Studio album by Compton's Most Wanted
- Released: July 16, 1991
- Recorded: March – April 1991
- Studio: Big Beat Soundlabs (Los Angeles, California); Trax Recording Studio (Hollywood, California);
- Genre: West Coast hip hop; gangsta rap;
- Length: 46:22
- Label: Orpheus; Epic;
- Producer: The Unknown DJ; DJ Slip;

Compton's Most Wanted chronology
| It's a Compton Thang (1990) | Straight Checkn 'Em (1991) | Music to Driveby (1992) |

Singles from Straight Checkn 'Em
- "Growin' Up in the Hood" Released: June 20, 1991; "Straight Checkn 'Em" Released: September 12, 1991; "Compton's Lynchin' / They Still Gafflin" Released: January 30, 1992;

= Straight Checkn 'Em =

Straight Checkn 'Em is the second studio album by American gangsta rap group Compton's Most Wanted. It was released on July 16, 1991, through Orpheus Records and Epic Records. Recording sessions took place at Big Beat Soundlabs in Los Angeles from April 2 to April 19, 1991, except for the song "Growin' Up in the Hood" recorded and mixed at Trax Recording Studio in Hollywood on March 31, 1991. Production was handled entirely by DJ Slip and the Unknown DJ.

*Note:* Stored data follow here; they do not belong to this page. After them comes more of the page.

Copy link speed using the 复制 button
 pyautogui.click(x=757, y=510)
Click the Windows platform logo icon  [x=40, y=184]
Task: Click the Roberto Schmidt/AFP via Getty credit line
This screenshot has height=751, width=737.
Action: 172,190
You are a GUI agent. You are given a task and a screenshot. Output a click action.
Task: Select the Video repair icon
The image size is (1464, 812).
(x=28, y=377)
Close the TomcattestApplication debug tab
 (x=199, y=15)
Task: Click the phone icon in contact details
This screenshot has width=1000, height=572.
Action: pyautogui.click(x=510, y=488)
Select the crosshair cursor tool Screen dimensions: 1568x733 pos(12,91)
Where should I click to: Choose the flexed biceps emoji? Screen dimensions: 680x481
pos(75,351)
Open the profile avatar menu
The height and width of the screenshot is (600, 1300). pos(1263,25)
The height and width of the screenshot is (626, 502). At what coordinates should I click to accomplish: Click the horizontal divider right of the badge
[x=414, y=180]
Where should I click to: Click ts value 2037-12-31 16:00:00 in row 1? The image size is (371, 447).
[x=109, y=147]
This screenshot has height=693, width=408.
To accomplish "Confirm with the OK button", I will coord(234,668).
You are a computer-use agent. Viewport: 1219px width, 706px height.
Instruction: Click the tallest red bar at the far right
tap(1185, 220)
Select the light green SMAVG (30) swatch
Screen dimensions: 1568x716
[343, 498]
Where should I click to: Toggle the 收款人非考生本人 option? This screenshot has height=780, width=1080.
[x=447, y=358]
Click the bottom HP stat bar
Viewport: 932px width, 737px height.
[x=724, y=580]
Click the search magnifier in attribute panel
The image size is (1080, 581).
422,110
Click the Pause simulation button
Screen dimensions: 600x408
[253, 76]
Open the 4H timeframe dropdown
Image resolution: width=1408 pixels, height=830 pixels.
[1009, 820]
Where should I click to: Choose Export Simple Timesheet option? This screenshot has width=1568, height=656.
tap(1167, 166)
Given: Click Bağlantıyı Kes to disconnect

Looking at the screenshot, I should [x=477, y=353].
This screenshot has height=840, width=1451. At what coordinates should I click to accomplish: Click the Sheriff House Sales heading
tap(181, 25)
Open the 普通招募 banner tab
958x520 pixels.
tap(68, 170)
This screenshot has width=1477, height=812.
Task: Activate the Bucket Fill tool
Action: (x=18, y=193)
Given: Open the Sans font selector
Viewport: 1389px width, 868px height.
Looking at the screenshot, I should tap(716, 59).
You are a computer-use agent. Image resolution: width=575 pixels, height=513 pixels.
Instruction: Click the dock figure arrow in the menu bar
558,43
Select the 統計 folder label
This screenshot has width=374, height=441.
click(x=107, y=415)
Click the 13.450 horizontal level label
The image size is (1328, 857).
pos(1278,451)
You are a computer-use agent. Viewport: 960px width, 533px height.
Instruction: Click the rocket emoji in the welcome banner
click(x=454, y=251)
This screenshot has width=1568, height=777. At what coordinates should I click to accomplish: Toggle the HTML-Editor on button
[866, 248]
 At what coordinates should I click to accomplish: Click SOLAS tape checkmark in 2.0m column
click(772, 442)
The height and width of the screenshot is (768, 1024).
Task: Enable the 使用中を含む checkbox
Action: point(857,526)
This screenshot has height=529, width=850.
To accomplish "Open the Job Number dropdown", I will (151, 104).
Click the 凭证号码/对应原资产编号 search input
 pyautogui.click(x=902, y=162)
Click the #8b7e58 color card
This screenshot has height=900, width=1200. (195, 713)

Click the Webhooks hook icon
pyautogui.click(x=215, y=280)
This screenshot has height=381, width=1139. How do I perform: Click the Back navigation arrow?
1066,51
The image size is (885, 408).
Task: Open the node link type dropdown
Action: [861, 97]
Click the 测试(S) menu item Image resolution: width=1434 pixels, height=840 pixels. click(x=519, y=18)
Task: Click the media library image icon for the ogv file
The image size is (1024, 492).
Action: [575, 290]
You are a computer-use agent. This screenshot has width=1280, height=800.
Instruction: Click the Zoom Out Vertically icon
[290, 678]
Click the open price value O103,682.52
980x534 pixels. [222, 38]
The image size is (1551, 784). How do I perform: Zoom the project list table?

The album spawned three singles: "Growin' Up in the Hood", "Straight Checkn 'Em" and "Compton's Lynchin'"/"They Still Gafflin'". Its lead single, "Growin' Up in the Hood", made it to #1 on the Hot Rap Songs chart and was featured in 1991 film Boyz n the Hood and the film's soundtrack. The second single, a title track "Straight Checkn 'Em", peaked at #16 on the same Billboard chart. Along with the singles, music videos were directed for the songs "Growin' Up in the Hood" and "Straight Checkn 'Em".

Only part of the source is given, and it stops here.